Extract the records below from their first line up to and including the line containing "pos(794,344)". Omit the pictures.

# [Data excerpts]
** Begin **

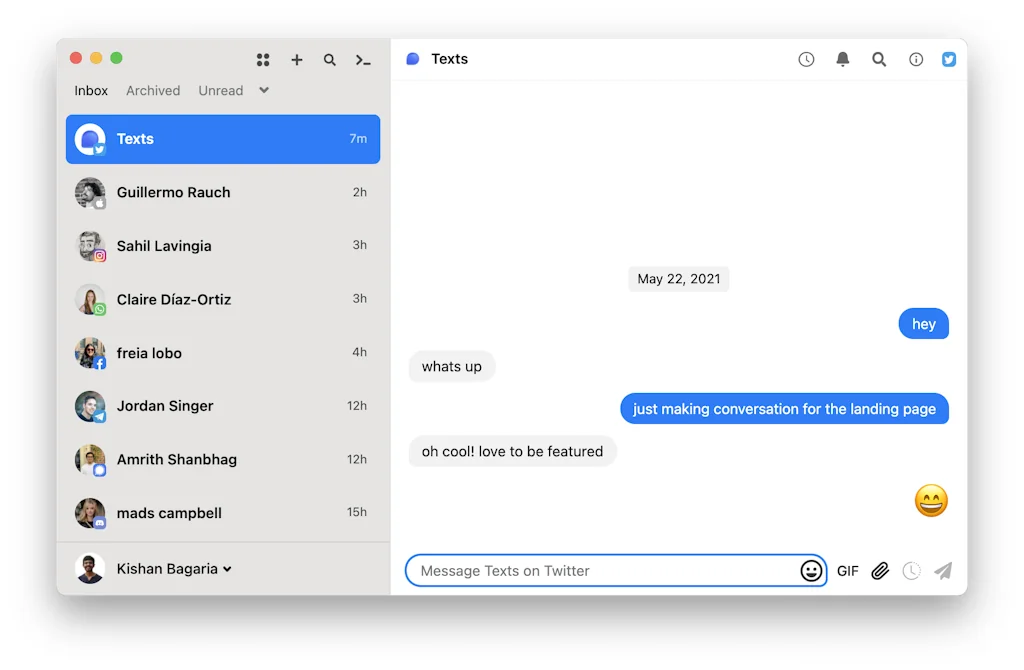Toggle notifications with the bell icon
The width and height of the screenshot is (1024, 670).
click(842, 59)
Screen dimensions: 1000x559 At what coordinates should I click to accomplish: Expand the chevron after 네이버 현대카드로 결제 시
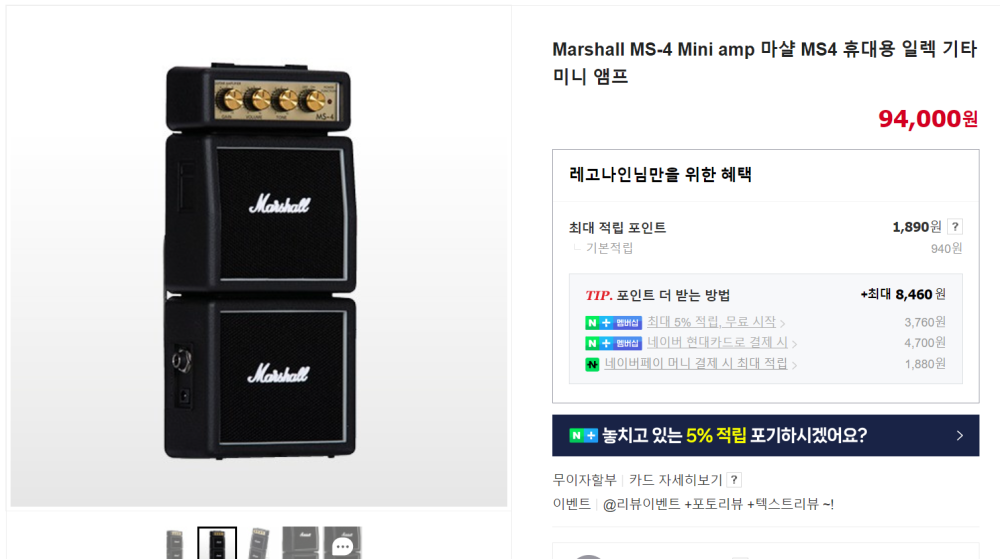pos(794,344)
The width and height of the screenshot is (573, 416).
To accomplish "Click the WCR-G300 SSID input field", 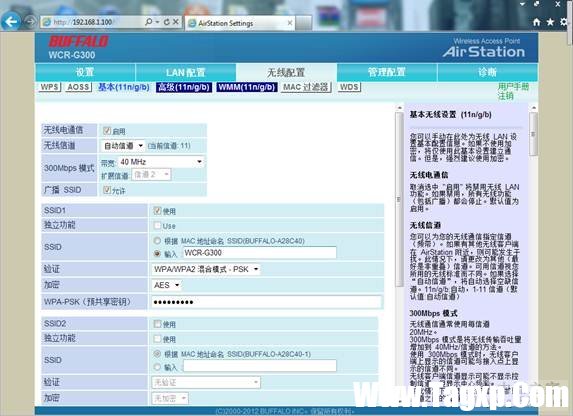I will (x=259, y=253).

** End **

# [Output]
Toggle notifications with the bell icon
The width and height of the screenshot is (1024, 670).
click(842, 59)
Screen dimensions: 1000x559 At what coordinates should I click to accomplish: Expand the chevron after 네이버 현대카드로 결제 시
pos(794,344)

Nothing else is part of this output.